The DragonBall, or MC68328, is a microcontroller design based on the 68000 core, but implemented as an all-in-one 3.3v low-power system for handheld computer use. It is supported by μClinux. It was designed by Motorola in Hong Kong and released in 1995. The series was later owned by Freescale Semiconductor.

The DragonBall's major design win was in numerous devices running the Palm OS platform. However, from Palm OS 5 onwards their use was superseded by ARM-based processors from Texas Instruments and Intel.

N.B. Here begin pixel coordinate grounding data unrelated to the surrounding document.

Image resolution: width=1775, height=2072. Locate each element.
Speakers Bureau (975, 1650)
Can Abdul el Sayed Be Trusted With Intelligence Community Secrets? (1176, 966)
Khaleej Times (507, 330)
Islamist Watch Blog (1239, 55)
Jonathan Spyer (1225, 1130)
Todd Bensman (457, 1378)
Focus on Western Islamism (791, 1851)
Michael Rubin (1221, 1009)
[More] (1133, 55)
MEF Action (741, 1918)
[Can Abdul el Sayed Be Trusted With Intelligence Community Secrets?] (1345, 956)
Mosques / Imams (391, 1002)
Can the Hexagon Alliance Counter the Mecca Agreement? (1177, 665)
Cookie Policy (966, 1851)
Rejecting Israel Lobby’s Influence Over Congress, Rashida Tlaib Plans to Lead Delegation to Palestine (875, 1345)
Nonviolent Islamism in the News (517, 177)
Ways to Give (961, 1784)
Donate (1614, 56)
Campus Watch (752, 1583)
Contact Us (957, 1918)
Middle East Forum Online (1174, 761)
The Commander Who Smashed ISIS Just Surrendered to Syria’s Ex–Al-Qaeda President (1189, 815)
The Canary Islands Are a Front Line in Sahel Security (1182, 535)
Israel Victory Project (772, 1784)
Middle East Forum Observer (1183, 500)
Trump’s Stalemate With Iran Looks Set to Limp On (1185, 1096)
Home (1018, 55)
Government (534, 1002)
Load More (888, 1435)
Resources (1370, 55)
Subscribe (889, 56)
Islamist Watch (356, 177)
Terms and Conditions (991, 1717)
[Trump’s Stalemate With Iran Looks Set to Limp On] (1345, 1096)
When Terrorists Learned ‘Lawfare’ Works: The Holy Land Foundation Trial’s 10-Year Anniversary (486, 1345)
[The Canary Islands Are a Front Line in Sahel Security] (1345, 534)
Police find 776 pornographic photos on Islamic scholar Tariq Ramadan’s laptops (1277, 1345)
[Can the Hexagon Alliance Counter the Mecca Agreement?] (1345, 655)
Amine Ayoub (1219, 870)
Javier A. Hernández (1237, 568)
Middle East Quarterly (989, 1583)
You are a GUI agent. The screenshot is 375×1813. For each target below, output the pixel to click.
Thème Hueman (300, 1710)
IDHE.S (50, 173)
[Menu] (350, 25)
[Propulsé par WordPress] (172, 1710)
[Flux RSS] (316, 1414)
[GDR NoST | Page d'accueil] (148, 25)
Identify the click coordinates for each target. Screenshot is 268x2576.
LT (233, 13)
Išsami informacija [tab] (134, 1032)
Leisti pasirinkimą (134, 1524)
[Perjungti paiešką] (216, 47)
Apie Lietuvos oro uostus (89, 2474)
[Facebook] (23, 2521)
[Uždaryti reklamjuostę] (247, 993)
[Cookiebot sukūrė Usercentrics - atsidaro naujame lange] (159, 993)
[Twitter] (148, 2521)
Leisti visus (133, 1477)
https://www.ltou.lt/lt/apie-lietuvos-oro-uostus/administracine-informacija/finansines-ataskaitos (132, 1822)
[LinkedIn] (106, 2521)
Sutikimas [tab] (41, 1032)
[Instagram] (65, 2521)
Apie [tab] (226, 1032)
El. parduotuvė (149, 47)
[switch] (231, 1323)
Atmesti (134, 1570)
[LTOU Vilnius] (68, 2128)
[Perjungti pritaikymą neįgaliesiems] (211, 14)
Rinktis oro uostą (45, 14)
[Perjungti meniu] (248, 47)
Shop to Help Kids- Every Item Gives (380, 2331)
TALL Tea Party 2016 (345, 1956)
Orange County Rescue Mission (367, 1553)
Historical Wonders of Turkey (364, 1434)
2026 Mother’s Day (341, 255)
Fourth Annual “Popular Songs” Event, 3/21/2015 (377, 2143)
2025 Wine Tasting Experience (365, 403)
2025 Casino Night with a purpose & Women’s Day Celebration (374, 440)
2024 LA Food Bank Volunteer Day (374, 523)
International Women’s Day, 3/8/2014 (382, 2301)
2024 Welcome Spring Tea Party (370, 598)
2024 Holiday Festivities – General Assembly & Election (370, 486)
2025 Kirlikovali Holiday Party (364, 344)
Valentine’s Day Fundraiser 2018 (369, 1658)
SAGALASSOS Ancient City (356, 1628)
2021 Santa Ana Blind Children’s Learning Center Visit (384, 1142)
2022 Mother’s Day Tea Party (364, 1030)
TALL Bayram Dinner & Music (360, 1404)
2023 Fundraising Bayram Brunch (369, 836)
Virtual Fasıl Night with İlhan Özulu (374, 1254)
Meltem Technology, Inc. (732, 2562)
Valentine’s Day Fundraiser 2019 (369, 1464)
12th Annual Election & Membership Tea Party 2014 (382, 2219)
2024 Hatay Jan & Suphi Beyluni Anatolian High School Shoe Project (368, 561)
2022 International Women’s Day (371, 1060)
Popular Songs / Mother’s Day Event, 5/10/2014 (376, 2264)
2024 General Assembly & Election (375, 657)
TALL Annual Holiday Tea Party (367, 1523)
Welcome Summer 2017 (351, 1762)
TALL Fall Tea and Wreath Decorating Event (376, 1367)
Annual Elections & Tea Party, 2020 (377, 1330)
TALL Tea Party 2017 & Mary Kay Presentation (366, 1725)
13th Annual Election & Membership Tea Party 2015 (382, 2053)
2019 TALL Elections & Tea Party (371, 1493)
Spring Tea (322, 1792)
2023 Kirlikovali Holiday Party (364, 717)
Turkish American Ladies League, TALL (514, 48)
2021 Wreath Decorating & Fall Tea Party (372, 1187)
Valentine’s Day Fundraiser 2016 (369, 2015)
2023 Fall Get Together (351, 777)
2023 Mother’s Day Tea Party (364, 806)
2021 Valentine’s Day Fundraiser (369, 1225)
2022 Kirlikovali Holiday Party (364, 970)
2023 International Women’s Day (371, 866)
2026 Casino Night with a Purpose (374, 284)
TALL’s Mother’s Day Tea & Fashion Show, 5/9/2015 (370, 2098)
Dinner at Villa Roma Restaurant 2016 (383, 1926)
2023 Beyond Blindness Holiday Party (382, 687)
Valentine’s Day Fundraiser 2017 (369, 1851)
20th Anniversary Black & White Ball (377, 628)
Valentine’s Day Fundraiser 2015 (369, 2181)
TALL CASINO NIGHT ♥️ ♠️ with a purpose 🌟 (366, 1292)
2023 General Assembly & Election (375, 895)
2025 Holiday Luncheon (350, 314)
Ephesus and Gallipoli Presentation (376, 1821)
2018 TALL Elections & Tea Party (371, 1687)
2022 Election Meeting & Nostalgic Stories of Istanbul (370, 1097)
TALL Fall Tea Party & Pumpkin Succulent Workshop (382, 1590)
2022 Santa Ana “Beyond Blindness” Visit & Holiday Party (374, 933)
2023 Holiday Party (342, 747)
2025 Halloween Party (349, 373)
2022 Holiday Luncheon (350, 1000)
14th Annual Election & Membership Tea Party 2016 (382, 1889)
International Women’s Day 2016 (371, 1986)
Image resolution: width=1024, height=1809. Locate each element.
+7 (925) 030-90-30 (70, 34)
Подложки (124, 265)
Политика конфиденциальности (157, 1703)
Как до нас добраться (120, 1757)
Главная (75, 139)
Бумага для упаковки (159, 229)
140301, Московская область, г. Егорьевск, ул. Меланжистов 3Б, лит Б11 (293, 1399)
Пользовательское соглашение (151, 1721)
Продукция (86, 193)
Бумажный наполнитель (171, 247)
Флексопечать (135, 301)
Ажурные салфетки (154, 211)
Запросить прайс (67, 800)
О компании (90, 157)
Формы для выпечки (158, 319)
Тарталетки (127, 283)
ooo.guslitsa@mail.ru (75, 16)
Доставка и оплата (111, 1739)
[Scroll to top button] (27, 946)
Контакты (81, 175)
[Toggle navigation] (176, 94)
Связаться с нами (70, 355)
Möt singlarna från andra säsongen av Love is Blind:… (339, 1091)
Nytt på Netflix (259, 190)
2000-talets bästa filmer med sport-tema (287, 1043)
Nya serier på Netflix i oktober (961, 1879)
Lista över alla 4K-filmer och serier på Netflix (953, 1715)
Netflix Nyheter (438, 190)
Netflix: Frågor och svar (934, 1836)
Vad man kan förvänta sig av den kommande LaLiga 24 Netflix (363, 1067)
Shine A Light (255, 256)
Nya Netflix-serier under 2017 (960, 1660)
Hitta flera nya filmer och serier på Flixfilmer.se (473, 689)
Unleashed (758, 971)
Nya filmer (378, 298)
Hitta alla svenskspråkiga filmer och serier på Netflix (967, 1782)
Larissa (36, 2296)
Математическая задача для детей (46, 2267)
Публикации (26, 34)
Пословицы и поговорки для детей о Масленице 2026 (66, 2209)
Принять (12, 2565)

The processor is capable of speeds of up to 16.58 MHz and can run up to 2.7 MIPS (million instructions per second), for the base 68328 and DragonBall EZ (MC68EZ328) model. It was extended to 33 MHz, 5.4 MIPS for the DragonBall VZ (MC68VZ328) model, and 66 MHz, 10.8 MIPS for the DragonBall Super VZ (MC68SZ328).

It is a 32-bit processor with 32-bit internal and external address bus (24-bit external address bus for EZ and VZ variants) and 32-bit data bus (8/16-bit external data bus). It has many built-in functions, like a color and grayscale display controller, PC speaker sound, serial port with UART and IRDA support, UART bootstrap, real time clock, is able to directly access DRAM, Flash ROM, mask ROM, and has built-in support for touch screens.

The more recent DragonBall MX series microcontrollers, later renamed the Freescale i.MX (MC9328MX/MCIMX) series, are intended for similar application to the earlier DragonBall devices but are based on an ARM processor core instead of a 68000 core.